Cliffs of Moher, Co Clare - photographed by Bernard Geraghty
The most storied cliffs in the entire country are usually photographed from above and at a distance, but this worm’s eye view captures the sheer size of these much-adored natural wonders. Seamus Heaney loved this part of the Wild Atlantic Way and a line from his Clare-set poem, Postcript, seems apt: “Catch the heart off guard and blow it open.”
Skellig Michael, Co Kerry - photographed by Valerie O’Sullivan
The otherworldly sight of this fabled mountain has captivated viewers for generations - including the monks from the early centuries of Christianity to choose to live there. In recent years, Skellig Michael has become a global icon thanks to being featured extensively in their latest Star Wars movies.
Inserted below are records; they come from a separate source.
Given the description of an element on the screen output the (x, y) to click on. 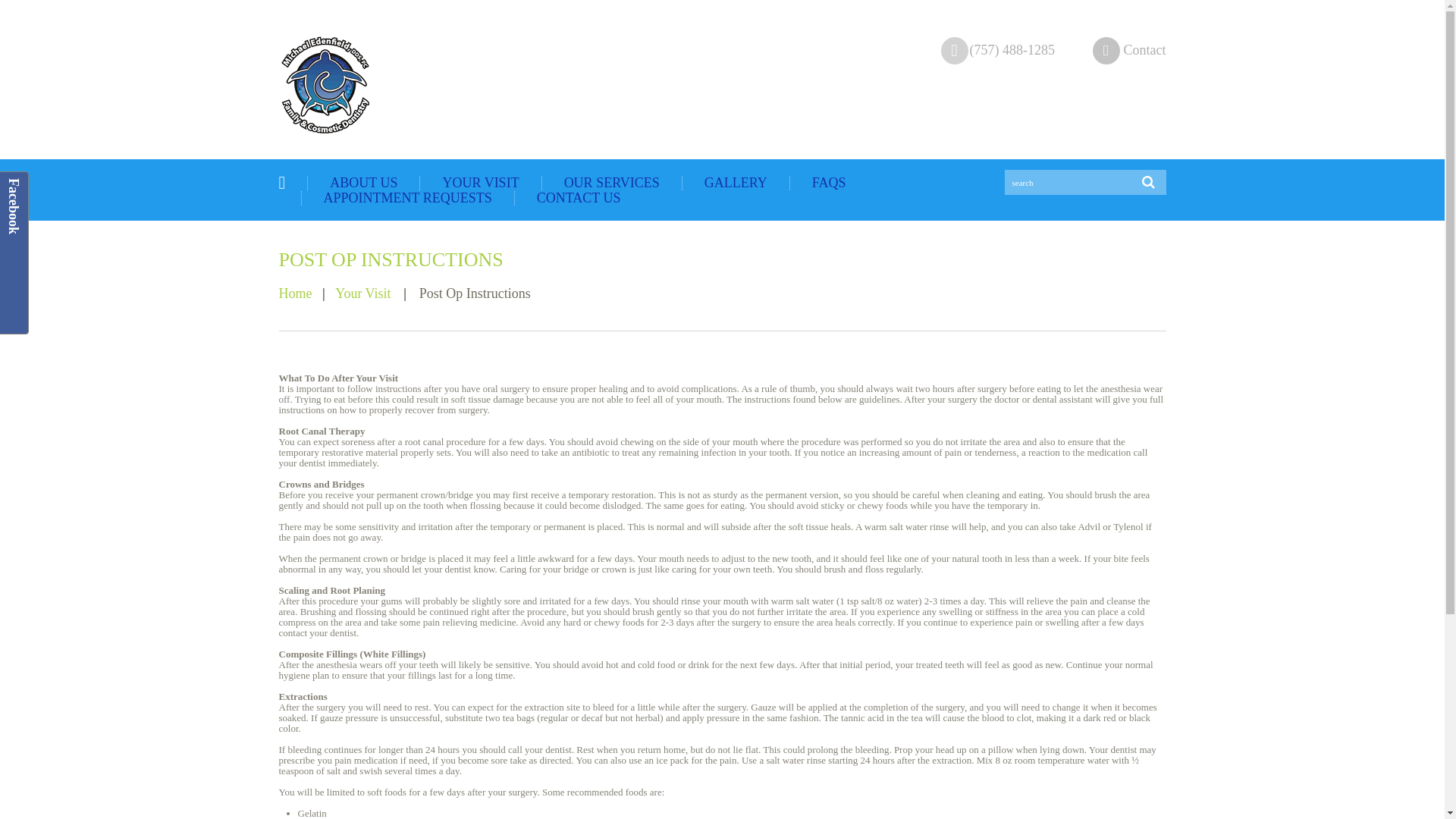
APPOINTMENT REQUESTS (407, 197)
YOUR VISIT (480, 182)
OUR SERVICES (611, 182)
GALLERY (735, 182)
FAQS (828, 182)
CONTACT US (579, 197)
Contact (1145, 49)
Go (1153, 181)
ABOUT US (363, 182)
Your Visit (362, 293)
Home (296, 293)
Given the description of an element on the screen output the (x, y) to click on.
The filmmakers were looking for somewhere out of this world - and they got their wish.
Read more: Kerry and the Wild Atlantic Way tours
Allihies, Co Cork - photographed by Chris Hill
The last village at the end of the picturesque Beara Peninsula lies between mountains and the jagged Atlantic coast. It used to be celebrated for copper-mining and remnants of that industry still dot the hillside here. The Allihies Copper Mine Museum commemorates the area’s mining heritage - one that can be traced back to the Bronze Age.
(bonus shot) Dún Briste, Downpatrick Head, Co. Mayo as captured by Bernard Geraghty of BG Landscape Tours
Number 11 is for readers hoping to catch a leprechaun and steal his pot of gold this weekend, legend goes that you will find him near the base of tree at the end of a rainbow counting his treasure.